[[ GIVEN RECORDS open ]]

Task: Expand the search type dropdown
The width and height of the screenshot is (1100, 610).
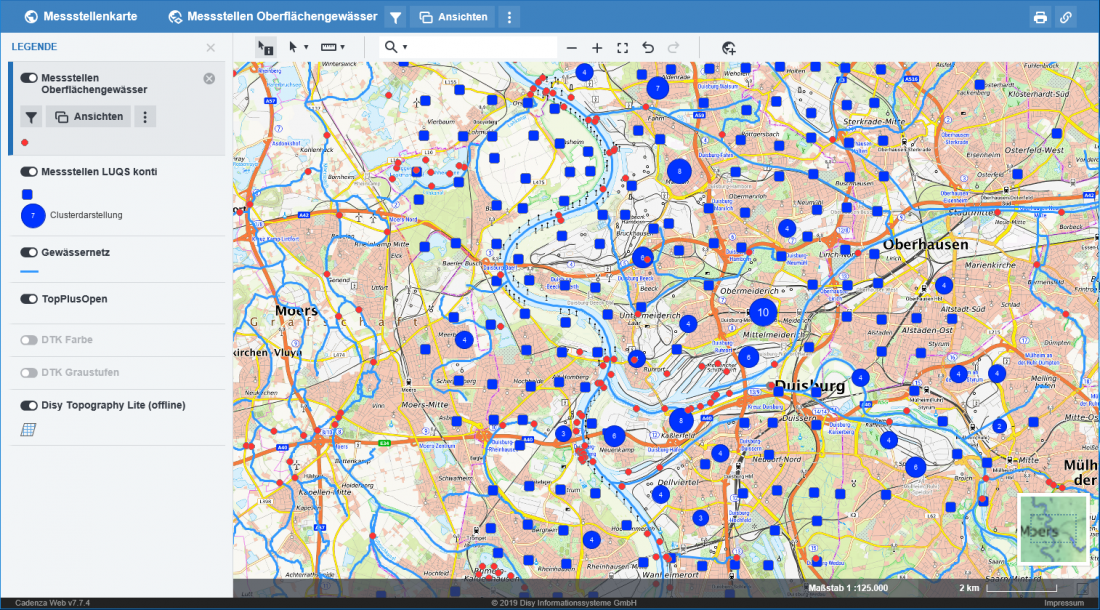Action: tap(396, 47)
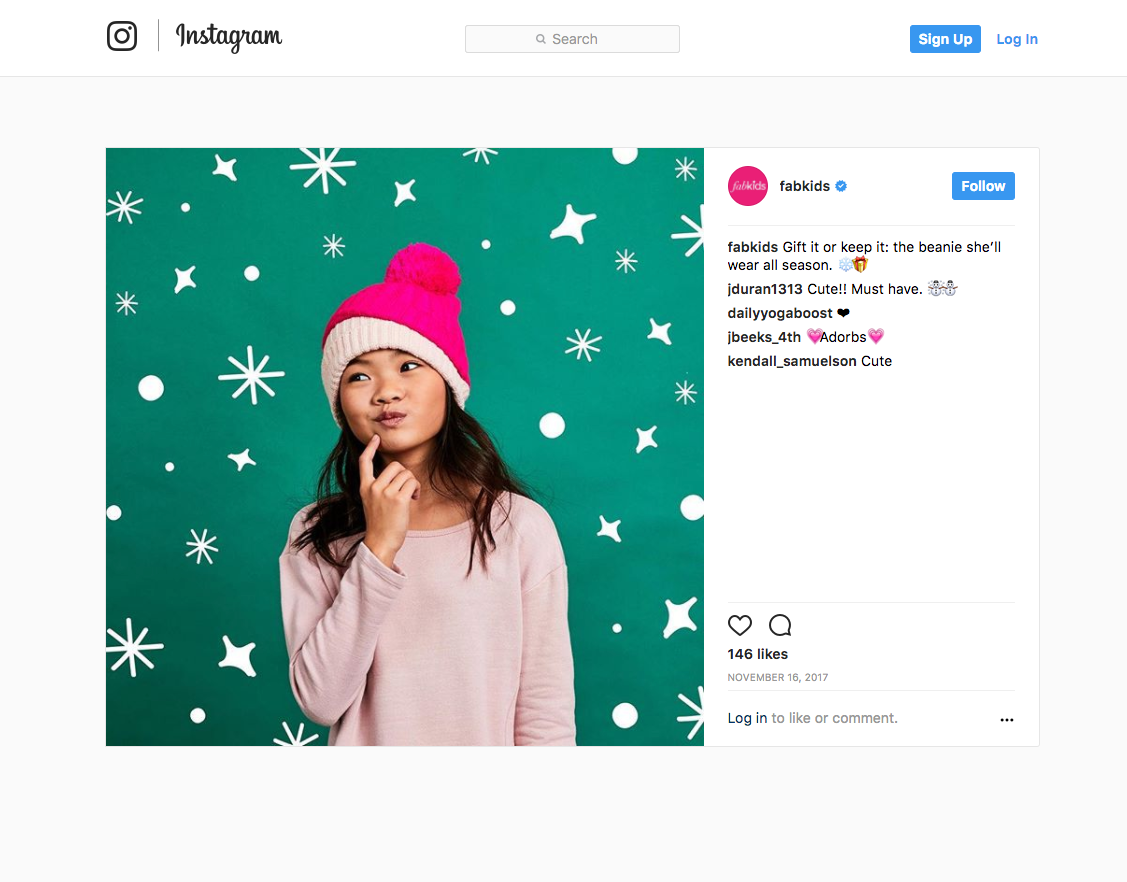This screenshot has width=1127, height=882.
Task: Click the Sign Up button
Action: [x=945, y=39]
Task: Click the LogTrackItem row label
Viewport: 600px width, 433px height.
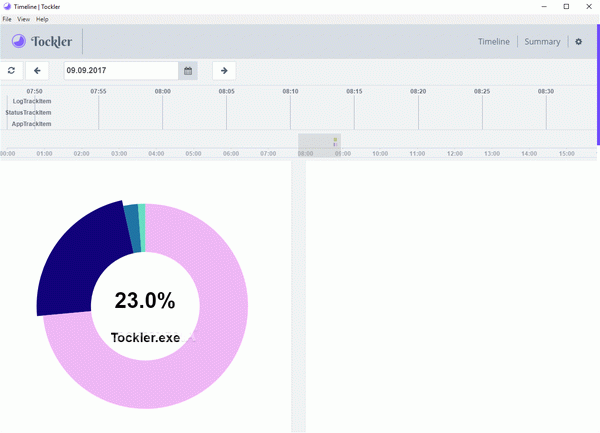Action: pyautogui.click(x=31, y=101)
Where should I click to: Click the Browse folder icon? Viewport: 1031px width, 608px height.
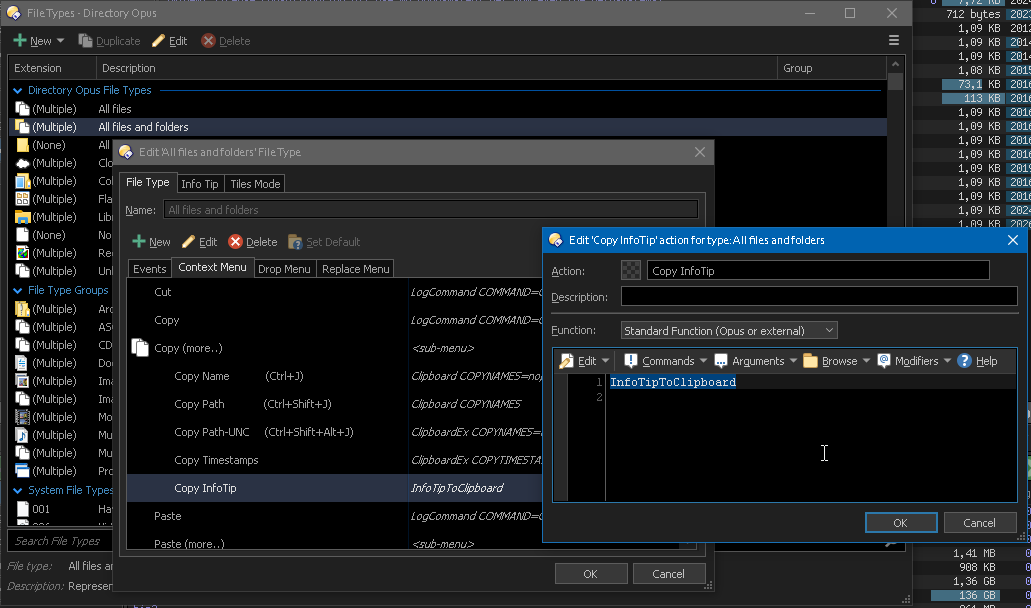click(x=811, y=361)
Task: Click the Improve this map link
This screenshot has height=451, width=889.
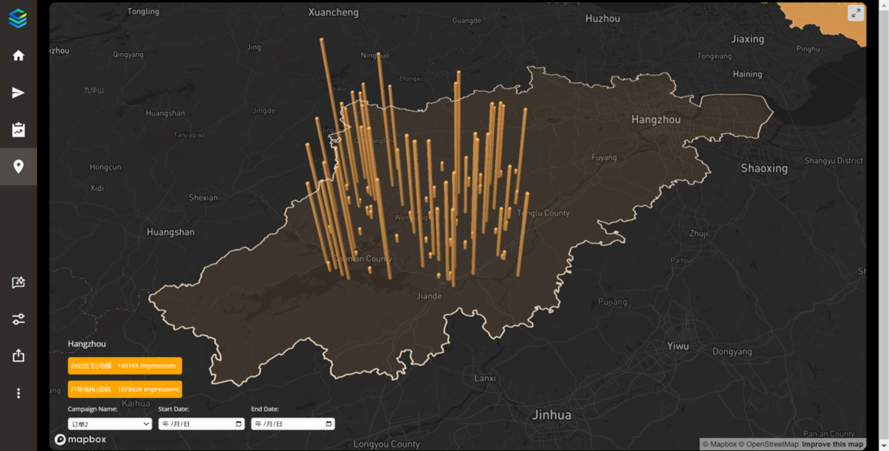Action: 832,444
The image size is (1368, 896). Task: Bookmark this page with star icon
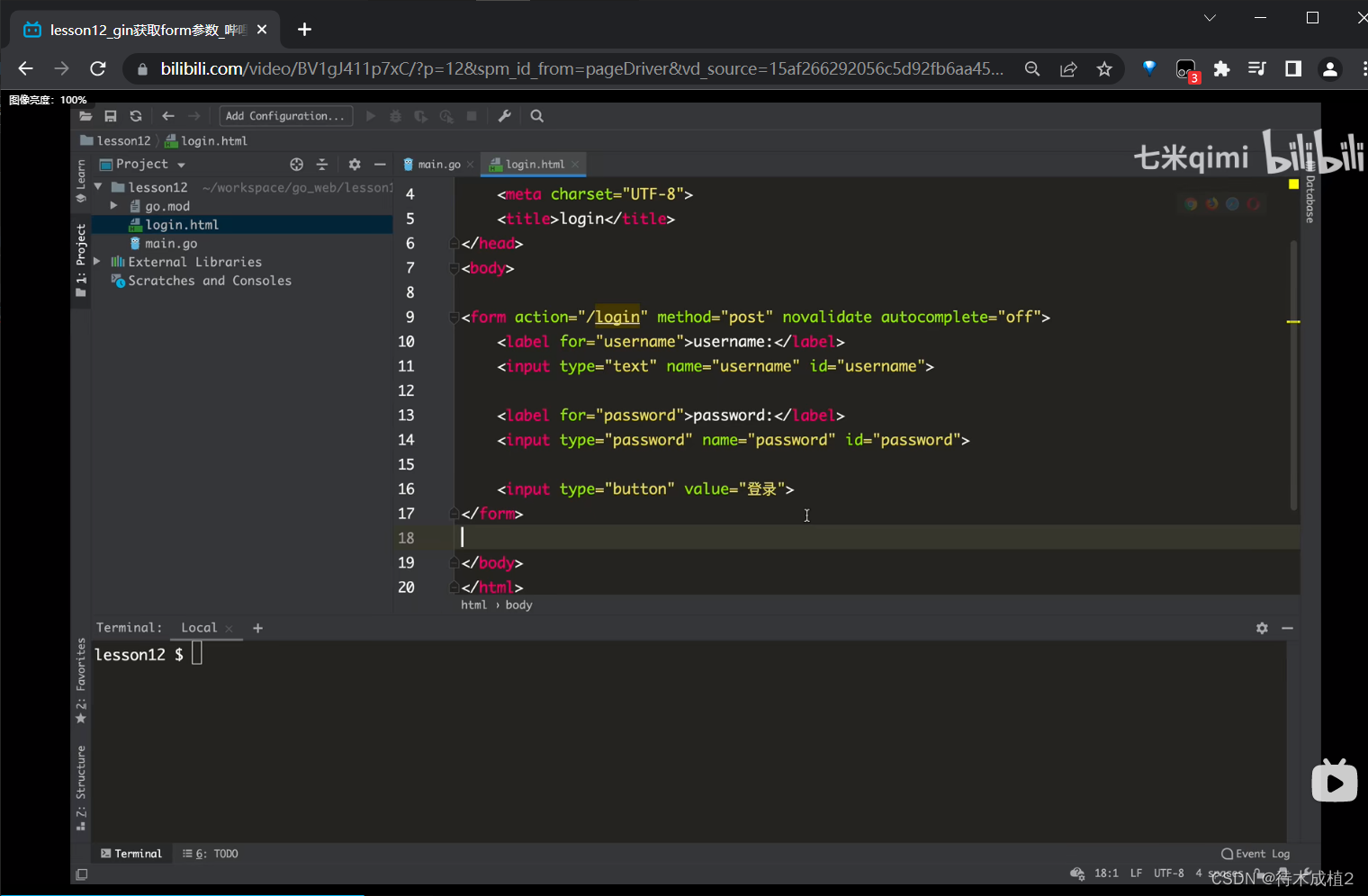(x=1104, y=69)
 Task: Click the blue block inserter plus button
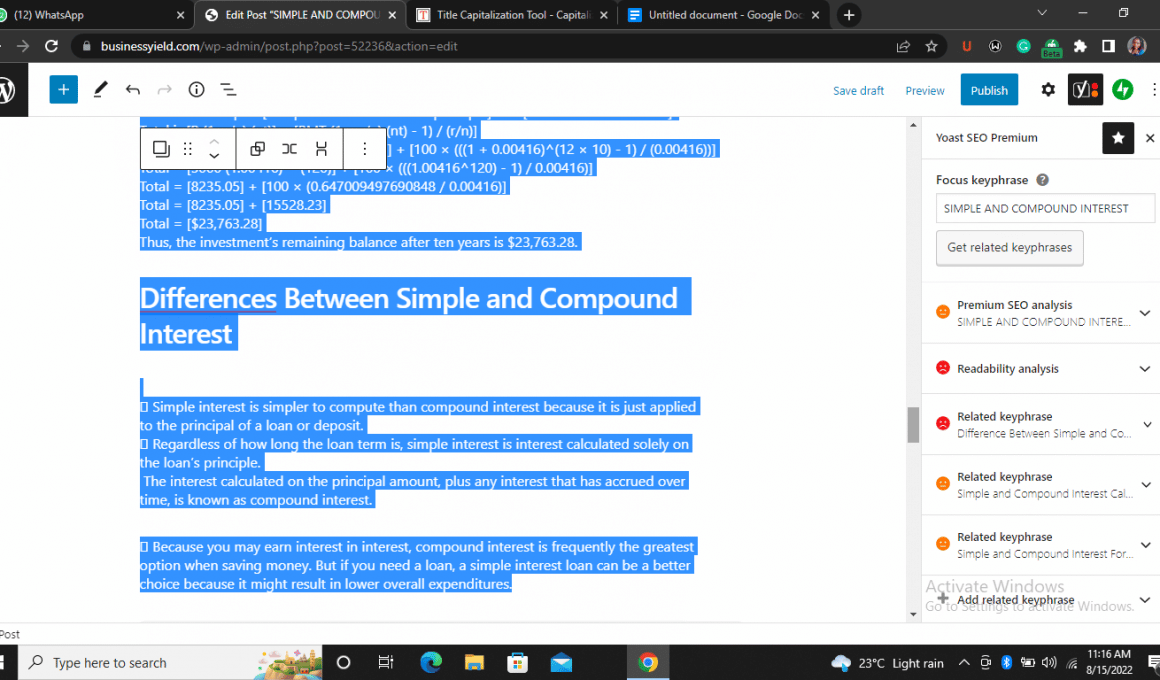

[[ GIVEN RECORDS closed ]]

YOUR GOAL: Retype every entry above exactly, leaving out the pictures.

OUTPUT OF THE EXERCISE:
Task: Expand the search type dropdown
The width and height of the screenshot is (1100, 610).
Action: tap(396, 47)
This screenshot has width=1127, height=882.
Task: Click the Sign Up button
Action: [x=945, y=39]
Task: Click the LogTrackItem row label
Viewport: 600px width, 433px height.
Action: pyautogui.click(x=31, y=101)
Where should I click to: Click the Browse folder icon? Viewport: 1031px width, 608px height.
click(x=811, y=361)
Task: Click the Improve this map link
This screenshot has height=451, width=889.
Action: 832,444
The image size is (1368, 896). Task: Bookmark this page with star icon
(x=1104, y=69)
 Task: Click the blue block inserter plus button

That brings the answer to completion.